So breaking the cycle of acting out our “mind parasites” on children is one of the keys to both individual and collective psychohistorical evolution. It is well understood by historians of antiquity that the Jews were exceptional in this regard. (I had a recent series of posts on this topic.) One of the things that set the ancient Jews apart from their contemporaries was their more humane treatment of both women and children, in particular, female children (who were greatly devalued in the ancient world). It is not so much that their standards were higher as compared with the modern West, but by the incredibly cruel standards of the day. I believe that this is one of the factors that allowed the Jews as a group to vault ahead of others despite the constant vilification and scapegoating that has dogged them right up to the vile editorial pages of this (or most any) morning’s New York Times.

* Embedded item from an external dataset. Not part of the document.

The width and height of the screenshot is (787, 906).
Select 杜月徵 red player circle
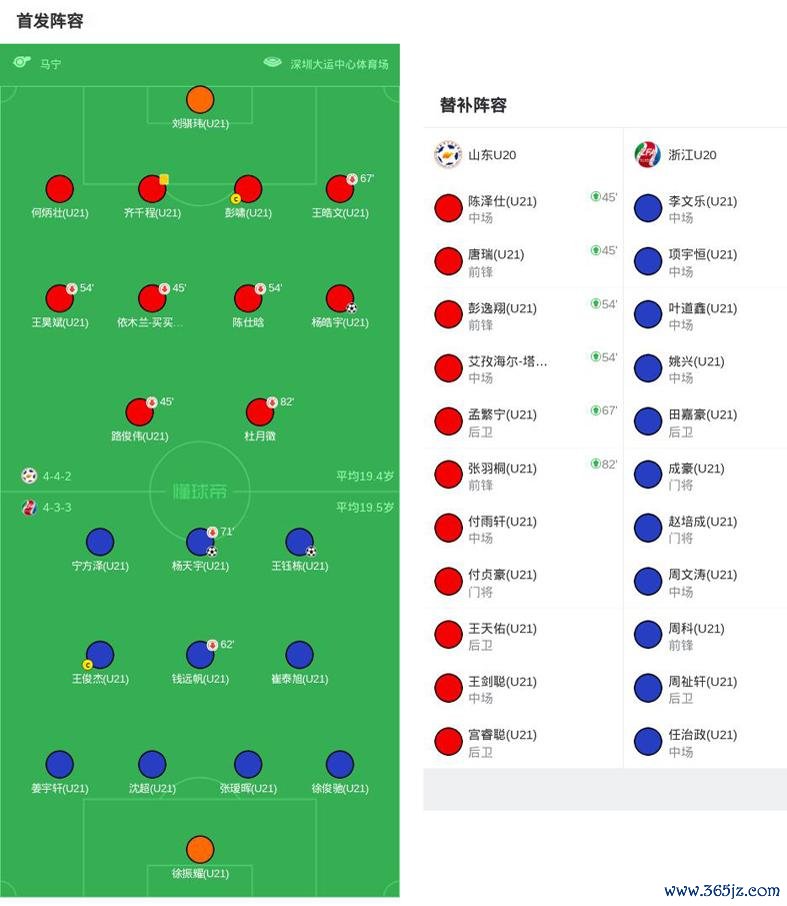pos(260,412)
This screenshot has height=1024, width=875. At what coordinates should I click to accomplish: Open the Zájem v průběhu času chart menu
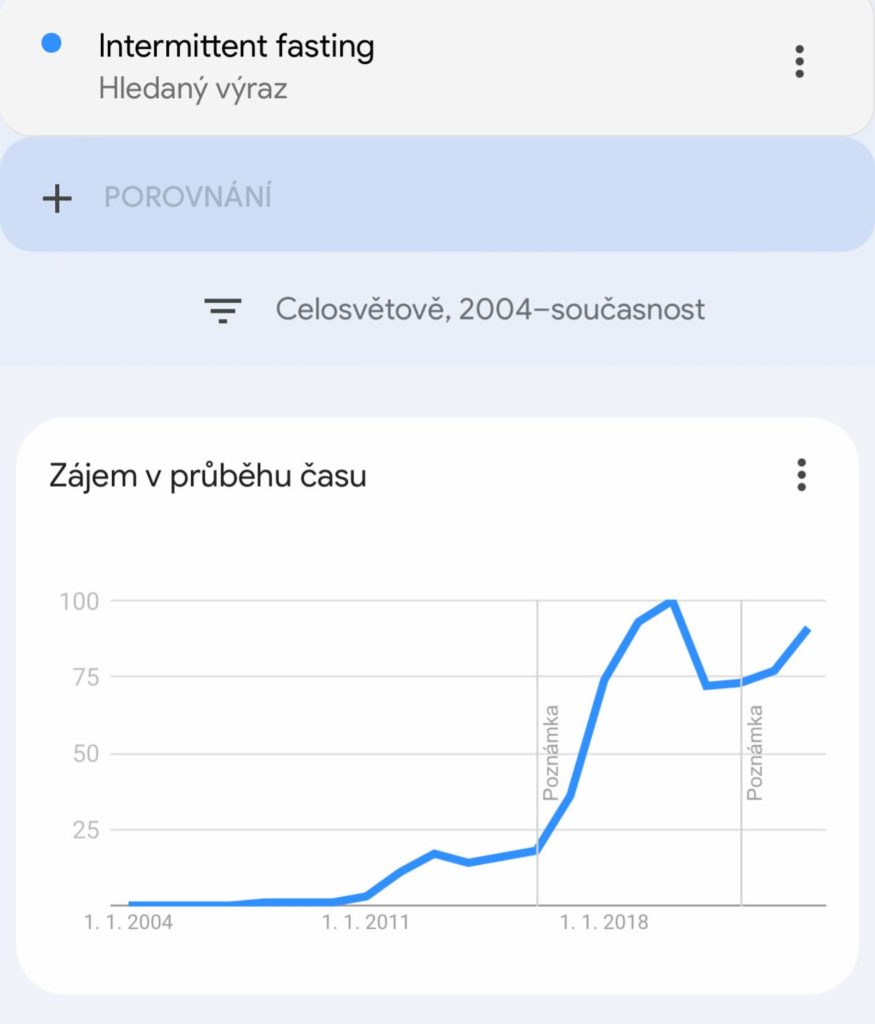coord(801,475)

In my opinion, it can surely be no coincidence that the most humane place in all of the Middle East is surrounded by barbarians who wish to extinguish it in the exact degree to which they systematically abuse their own children.

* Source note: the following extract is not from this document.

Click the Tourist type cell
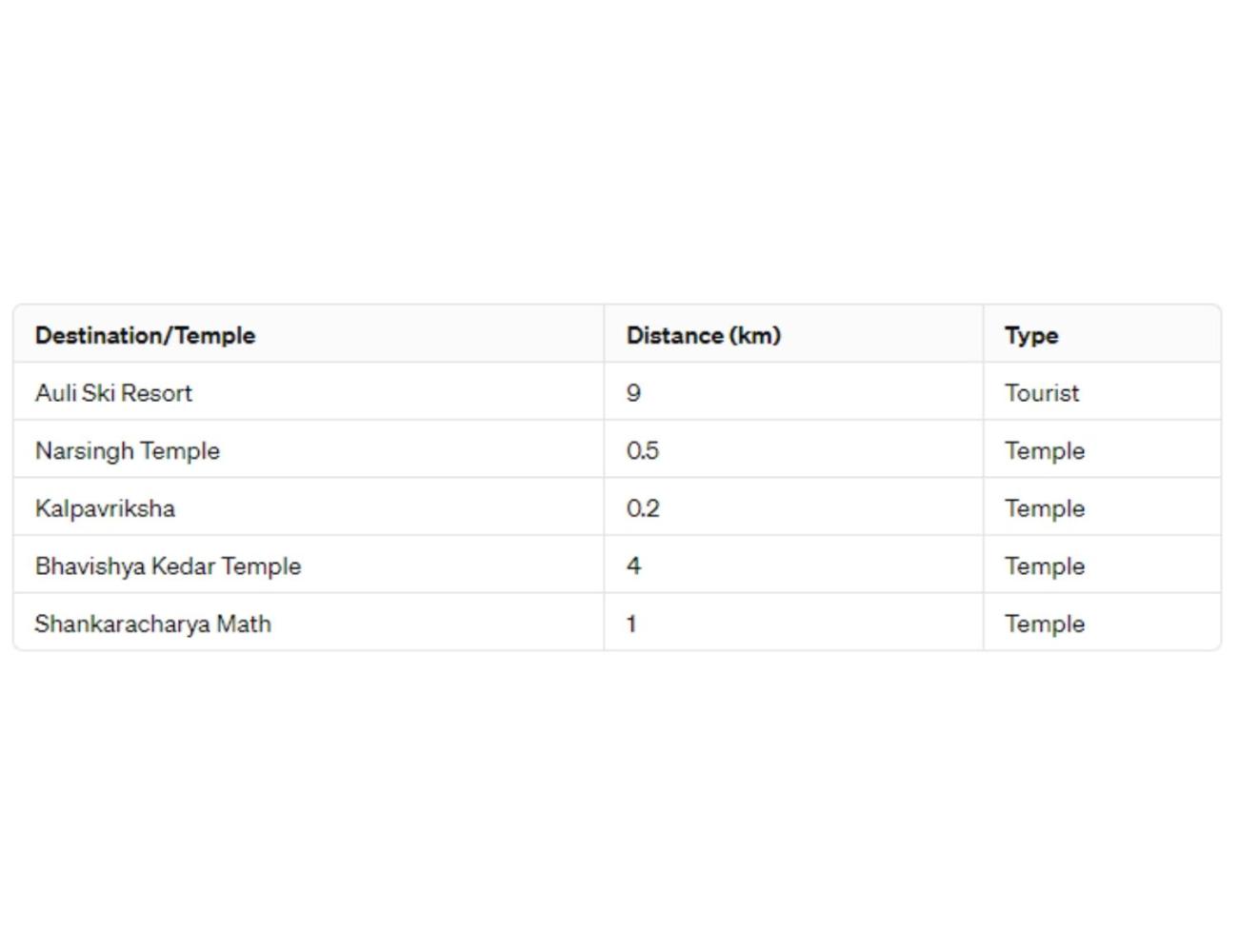Viewport: 1238px width, 952px height. [x=1042, y=392]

As a matter of fact, a couple of days ago a reader sent me this link to a piece in the Claremont Review on child sacrifice. In it, the author recalls Golda Meir’s famous remark about how “peace with the Palestinians will be possible when they love their own children more than they hate the Israelis. In saying so, she touched upon a fundamental difference between pagan and biblical religion: the presence or absence of child sacrifice.... Many ancient peoples believed in sacrificing a child to an angry god like Moloch or Baal in order to avert misfortune. Today, thousands of Muslims believe that sacrificing their children as ‘suicide’ bombers in a crowd of people pleases their God Allah. More, Islamic terrorists invite the death of children by placing their military and political headquarters in residential areas which they know their enemies will strike.”

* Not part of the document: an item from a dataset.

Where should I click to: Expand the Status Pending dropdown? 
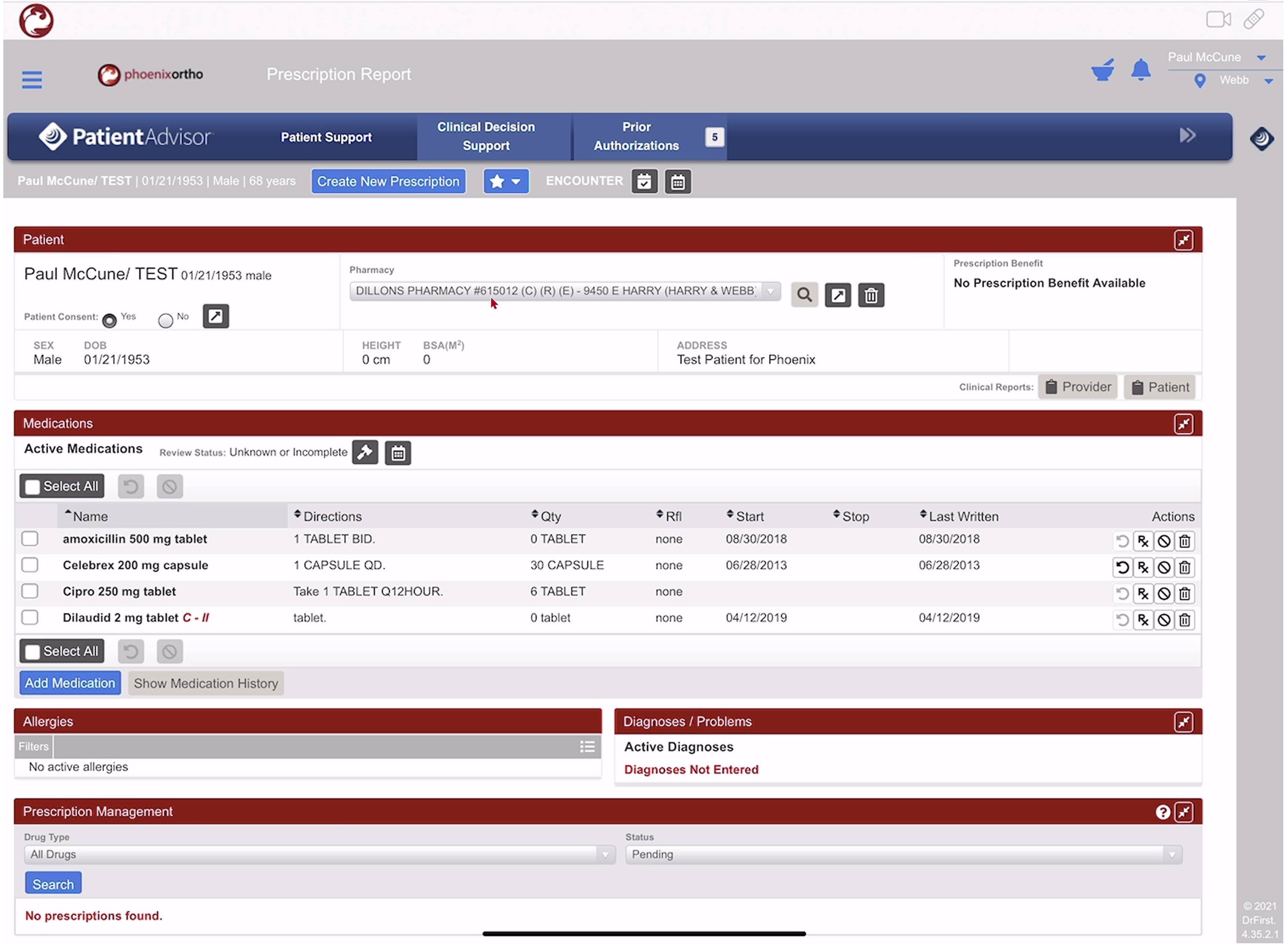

Folks, is this not an obvious, if horrid—and therefore denied—truth about mankind in general and the Islamic world in particular? The author concludes his piece on a pessimistic note, speculating that “if the current intellectuals’ project of undermining the Biblical traditions of the Western world continues unabated..., rather than embracing some new, ‘enlightened’ philosophy which previous generations were supposedly too dull to conceive or practice, likely we will wind up with ancient paganism instead.”

This is exactly what I have stated in the past. Naive secularists believe that if we can only eliminate religion, then we will end up with a scientific and rational worldview. Not so. Eliminate religion—specifically, Judeo-Christian religion—and pagan magic rushes in to fill the breach. If your three eyes are opened, you only see it everywhere.

As the writer puts it, “Paganism has the advantage of being older than Christianity, the faith which arouses most of the hatred of the pseudo-intellectuals of our time.... Much of Islam today seems to have more in common with the pagan religions which preceded its founding in the seventh century. No clearer case of child sacrifice exists now than radical Islam’s cult of suicide bombings...” Who is that voice telling Muslims to murder children—both their own and others’? Could it be the same voice that told Abraham to sacrifice Isaac? No: could it possibly not be the same voice?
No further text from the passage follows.